_Try it_
Needed from the data below: every line from the one with "Click the slide title V4L2 Buffer 生命周期" up to and including the one with "Task: Click Sprawdź aktualizacje update icon", repeated exactly and with nothing else.

Records for this task START

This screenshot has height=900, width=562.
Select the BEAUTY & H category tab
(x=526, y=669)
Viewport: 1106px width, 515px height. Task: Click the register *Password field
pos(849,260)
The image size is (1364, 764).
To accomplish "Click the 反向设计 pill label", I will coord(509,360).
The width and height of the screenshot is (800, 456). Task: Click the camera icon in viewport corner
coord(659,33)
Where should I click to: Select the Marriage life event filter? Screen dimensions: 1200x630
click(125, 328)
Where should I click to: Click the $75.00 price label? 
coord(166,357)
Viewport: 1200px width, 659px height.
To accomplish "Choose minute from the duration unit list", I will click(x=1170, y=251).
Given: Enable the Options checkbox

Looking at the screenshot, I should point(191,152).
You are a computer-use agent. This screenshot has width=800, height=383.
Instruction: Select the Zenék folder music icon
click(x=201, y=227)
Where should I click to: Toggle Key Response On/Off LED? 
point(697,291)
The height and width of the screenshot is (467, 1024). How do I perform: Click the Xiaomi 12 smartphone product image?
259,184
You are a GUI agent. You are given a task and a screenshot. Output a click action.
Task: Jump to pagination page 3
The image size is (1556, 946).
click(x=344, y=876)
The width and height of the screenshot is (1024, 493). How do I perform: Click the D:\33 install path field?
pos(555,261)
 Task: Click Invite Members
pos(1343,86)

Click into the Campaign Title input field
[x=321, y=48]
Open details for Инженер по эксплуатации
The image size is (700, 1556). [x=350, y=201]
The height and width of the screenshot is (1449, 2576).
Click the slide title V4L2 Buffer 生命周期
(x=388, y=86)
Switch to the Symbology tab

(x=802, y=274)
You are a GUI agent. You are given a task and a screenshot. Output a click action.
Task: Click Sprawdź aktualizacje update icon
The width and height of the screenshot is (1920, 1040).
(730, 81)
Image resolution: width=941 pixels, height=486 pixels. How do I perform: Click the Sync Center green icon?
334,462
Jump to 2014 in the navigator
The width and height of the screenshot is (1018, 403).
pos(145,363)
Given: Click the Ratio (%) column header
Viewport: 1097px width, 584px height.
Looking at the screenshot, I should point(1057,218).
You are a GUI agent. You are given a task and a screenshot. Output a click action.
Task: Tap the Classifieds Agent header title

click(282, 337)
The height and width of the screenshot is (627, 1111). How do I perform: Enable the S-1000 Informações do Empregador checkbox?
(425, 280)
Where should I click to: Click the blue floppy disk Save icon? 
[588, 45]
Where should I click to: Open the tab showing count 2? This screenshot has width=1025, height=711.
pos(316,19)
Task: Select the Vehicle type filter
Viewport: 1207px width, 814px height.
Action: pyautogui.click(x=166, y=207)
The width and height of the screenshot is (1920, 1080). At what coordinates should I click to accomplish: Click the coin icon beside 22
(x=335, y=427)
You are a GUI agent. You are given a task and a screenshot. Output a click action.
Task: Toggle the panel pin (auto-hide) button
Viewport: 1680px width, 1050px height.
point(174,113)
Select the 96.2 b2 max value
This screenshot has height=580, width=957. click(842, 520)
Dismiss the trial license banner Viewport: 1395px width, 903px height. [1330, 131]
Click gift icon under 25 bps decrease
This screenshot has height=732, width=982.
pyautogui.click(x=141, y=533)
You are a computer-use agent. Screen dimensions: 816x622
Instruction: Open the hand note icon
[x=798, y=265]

Records for this task END

_Answer to this problem_
Click the slide title V4L2 Buffer 生命周期
(x=388, y=86)
Switch to the Symbology tab

(x=802, y=274)
You are a GUI agent. You are given a task and a screenshot. Output a click action.
Task: Click Sprawdź aktualizacje update icon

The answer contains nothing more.